Bennett indicou que mais de 42.000 overdoses foram evitadas em locais de consumo seguros e mais de 209.000 pessoas foram encaminhadas aos serviços sociais e de saúde nos últimos anos.
"Não existe uma solução única para prevenir ou reduzir as mortes por overdose, mas esta política é um começo", afirmou, apesar de reconhecer que o acesso ao tratamento continua sendo um problema.
A exceção do código penal concedida à Colúmbia Britânica para o projeto piloto torna a província a segunda jurisdição na América do Norte a descriminalizar as drogas pesadas depois que o Oregon o fez em novembro de 2020.
Oregon experimentou uma queda dramática das detenções, o que aliviou a carga do sistema de Justiça, mas a iniciativa enfrenta críticas porque relativamente poucas pessoas (menos del 1%) aceitaram as ofertas de ajuda para tratar a dependência.

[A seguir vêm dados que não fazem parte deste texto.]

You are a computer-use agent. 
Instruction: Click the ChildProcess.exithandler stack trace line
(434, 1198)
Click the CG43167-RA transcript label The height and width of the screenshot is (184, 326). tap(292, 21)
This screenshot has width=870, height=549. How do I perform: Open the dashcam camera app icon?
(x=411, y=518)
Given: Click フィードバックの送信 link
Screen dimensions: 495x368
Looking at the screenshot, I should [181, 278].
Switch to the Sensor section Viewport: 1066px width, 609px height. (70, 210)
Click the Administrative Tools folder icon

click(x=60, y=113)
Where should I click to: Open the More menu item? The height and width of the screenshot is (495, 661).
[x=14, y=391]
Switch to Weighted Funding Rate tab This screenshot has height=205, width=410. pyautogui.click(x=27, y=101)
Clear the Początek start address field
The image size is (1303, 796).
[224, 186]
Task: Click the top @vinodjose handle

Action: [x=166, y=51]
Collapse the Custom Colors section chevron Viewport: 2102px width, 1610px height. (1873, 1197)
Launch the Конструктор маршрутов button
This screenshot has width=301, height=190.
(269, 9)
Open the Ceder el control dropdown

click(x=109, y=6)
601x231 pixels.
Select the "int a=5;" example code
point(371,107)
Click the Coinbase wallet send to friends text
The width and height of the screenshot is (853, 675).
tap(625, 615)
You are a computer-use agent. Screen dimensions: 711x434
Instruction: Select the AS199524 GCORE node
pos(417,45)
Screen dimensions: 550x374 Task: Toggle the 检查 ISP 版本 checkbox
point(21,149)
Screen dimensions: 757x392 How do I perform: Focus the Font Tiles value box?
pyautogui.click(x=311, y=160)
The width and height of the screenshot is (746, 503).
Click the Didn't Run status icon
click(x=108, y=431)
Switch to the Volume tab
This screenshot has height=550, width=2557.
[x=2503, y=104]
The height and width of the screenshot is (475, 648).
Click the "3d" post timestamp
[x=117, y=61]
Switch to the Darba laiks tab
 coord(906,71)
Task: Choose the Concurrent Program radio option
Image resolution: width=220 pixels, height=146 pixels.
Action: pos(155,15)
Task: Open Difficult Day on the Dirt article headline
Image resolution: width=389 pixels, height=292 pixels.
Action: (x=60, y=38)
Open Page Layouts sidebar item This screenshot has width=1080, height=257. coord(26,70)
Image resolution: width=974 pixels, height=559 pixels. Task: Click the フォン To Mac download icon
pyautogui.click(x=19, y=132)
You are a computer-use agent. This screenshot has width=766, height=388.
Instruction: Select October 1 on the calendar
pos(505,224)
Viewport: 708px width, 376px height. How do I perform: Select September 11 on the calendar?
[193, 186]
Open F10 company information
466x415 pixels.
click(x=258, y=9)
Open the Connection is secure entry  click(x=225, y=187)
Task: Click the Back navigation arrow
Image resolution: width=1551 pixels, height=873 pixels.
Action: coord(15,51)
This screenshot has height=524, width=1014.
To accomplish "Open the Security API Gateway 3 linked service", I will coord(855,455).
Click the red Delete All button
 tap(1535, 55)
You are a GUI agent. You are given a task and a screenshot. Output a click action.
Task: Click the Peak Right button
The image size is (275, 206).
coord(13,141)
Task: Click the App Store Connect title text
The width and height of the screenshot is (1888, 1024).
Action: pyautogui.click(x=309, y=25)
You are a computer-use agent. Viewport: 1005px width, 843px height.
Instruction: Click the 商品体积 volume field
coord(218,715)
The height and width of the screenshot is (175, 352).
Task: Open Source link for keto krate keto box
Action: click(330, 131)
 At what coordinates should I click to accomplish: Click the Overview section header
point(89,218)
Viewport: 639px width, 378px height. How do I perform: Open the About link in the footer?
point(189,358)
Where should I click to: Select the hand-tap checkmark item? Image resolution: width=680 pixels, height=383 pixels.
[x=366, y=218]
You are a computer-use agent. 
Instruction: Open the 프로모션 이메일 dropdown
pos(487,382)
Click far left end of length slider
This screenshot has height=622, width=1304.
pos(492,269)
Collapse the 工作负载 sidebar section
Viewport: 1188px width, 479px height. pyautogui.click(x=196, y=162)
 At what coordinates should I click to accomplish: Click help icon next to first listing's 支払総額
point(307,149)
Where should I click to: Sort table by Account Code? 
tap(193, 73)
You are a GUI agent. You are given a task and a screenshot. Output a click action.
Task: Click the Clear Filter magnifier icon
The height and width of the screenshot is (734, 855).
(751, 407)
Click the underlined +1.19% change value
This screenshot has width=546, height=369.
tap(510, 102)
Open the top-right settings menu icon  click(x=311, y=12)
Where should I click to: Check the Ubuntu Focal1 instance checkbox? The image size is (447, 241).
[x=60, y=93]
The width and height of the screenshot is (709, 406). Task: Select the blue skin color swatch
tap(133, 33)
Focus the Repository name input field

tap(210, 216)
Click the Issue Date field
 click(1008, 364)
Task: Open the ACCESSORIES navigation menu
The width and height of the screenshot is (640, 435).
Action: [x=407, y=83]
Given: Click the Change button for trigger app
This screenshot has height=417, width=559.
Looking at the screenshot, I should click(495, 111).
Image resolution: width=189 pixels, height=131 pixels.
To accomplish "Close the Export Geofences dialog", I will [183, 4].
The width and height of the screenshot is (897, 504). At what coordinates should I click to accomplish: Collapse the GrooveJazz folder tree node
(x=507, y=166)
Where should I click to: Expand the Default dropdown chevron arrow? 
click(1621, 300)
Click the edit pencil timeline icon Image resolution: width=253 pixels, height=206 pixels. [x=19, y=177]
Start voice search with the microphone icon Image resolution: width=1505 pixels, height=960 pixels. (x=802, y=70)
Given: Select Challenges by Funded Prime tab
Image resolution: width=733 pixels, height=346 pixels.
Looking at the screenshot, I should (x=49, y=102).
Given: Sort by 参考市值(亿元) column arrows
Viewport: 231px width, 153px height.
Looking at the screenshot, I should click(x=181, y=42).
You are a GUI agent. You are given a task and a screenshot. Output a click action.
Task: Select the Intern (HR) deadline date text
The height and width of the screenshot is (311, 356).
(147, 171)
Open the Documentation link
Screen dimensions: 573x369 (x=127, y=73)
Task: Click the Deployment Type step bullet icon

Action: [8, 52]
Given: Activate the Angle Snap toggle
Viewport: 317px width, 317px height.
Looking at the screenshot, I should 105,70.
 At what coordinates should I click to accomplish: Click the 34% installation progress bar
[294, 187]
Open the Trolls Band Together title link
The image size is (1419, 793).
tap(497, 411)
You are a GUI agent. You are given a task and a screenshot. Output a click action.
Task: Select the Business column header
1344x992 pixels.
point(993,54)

"Seu esforço para manter as pessoas longe (das drogas) falhou completamente", disse o pesquisador de Stanford, Keith Humphreys, à AFP.
Segundo especialistas, a alocação de recursos tem sido caótica e extremamente lenta neste estado, onde o sistema de saúde é um dos piores dos Estados Unidos.
Isabelle Fortier, do grupo canadense Moms Stop The Harm, cuja filha morreu de overdose em 2019, disse que a descriminalização é um bom primeiro passo, mas é preciso mais.
"Não vai resolver a crise", disse à AFP. "Mas talvez possa ajudar", acrescentou, "ao impedir que as pessoas caiam em uma ladeira escorregadia e sejam ainda mais estigmatizadas por terem antecedentes criminais".